• JOB ITEM
Count the lines in the items below that contain the string "tick" and reply with that number alone.

• RECORDS SUPPLIED

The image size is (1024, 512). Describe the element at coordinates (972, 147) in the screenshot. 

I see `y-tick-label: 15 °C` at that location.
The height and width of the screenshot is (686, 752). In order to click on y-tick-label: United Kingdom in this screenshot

--

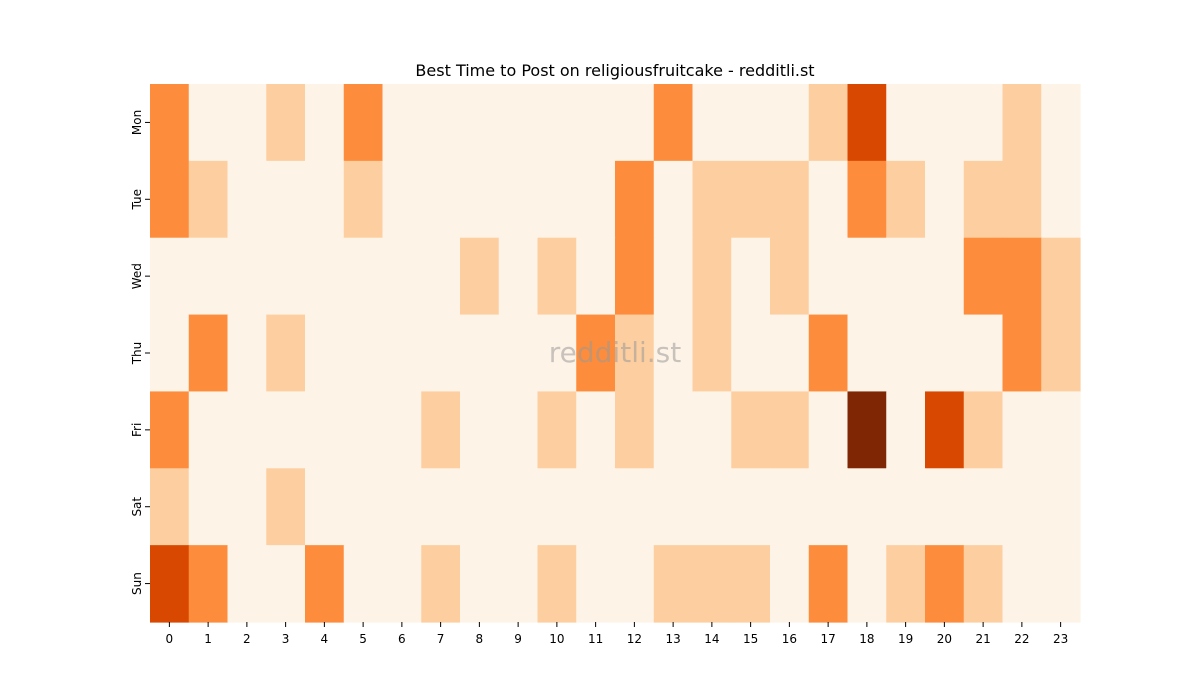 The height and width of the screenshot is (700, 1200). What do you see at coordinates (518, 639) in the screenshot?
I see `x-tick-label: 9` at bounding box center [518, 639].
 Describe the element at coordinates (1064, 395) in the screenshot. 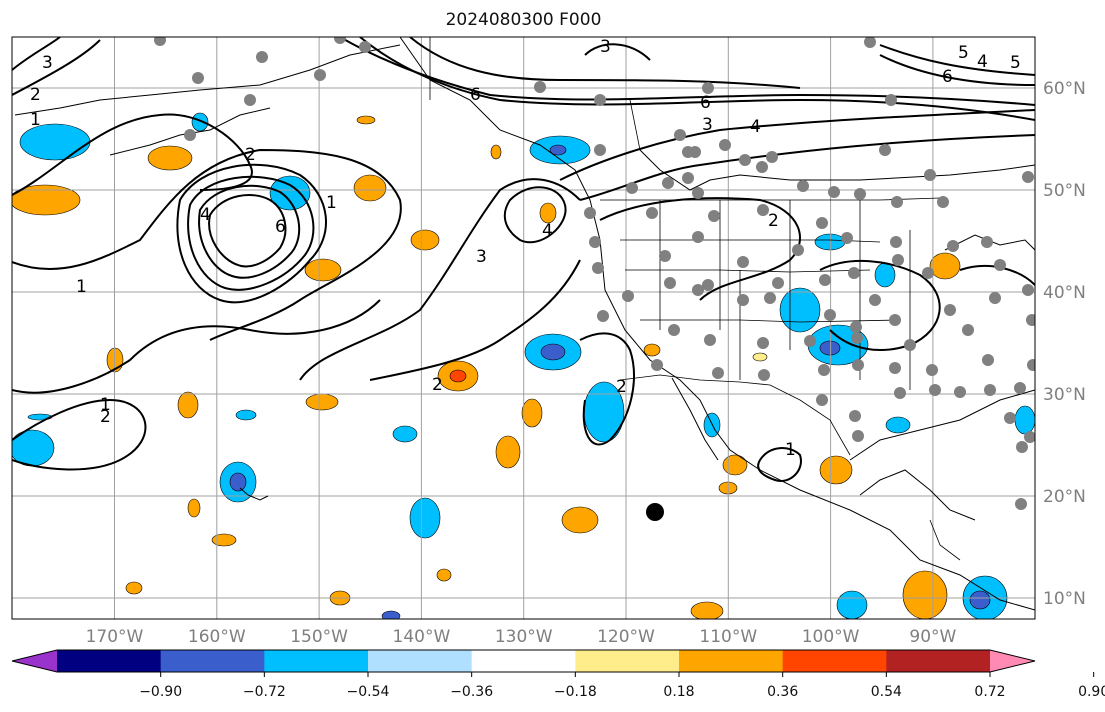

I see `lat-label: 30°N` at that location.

--

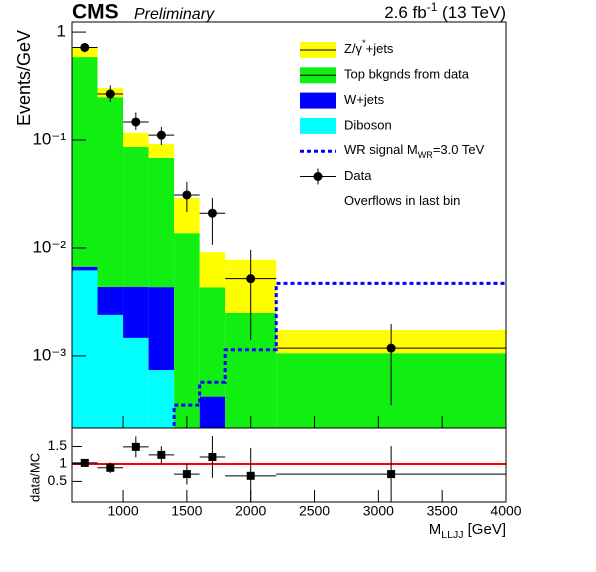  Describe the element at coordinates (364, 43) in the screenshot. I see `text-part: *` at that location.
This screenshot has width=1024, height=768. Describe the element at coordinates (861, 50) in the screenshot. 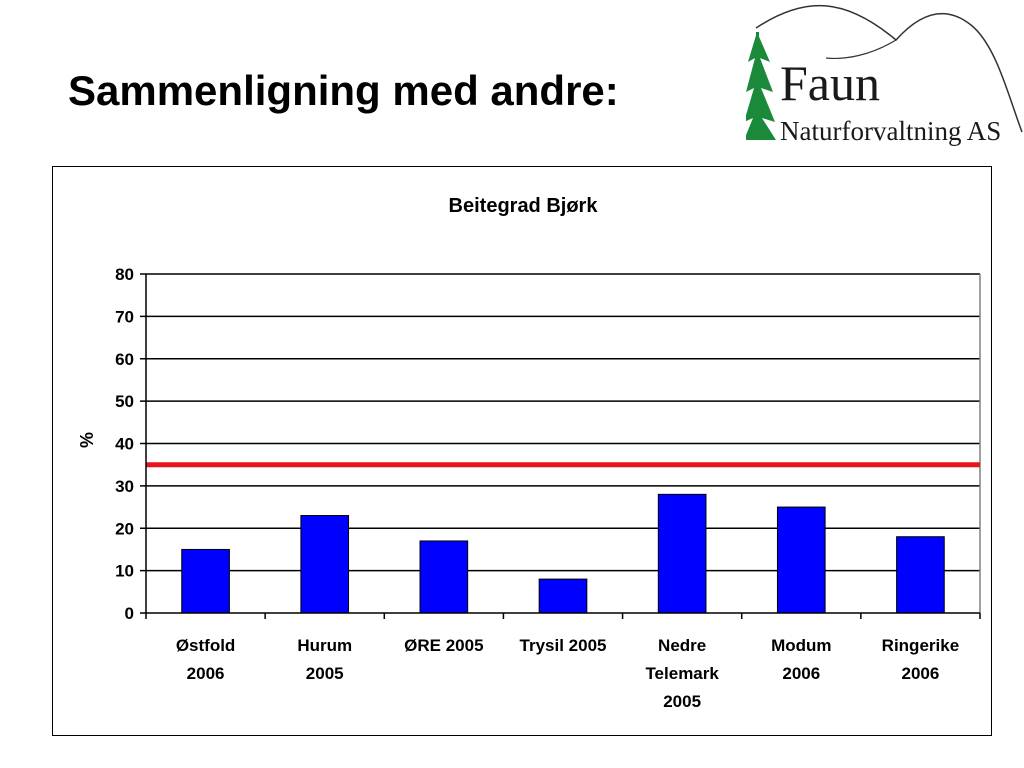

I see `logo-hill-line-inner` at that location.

• ANSWER TO THE EXERCISE
3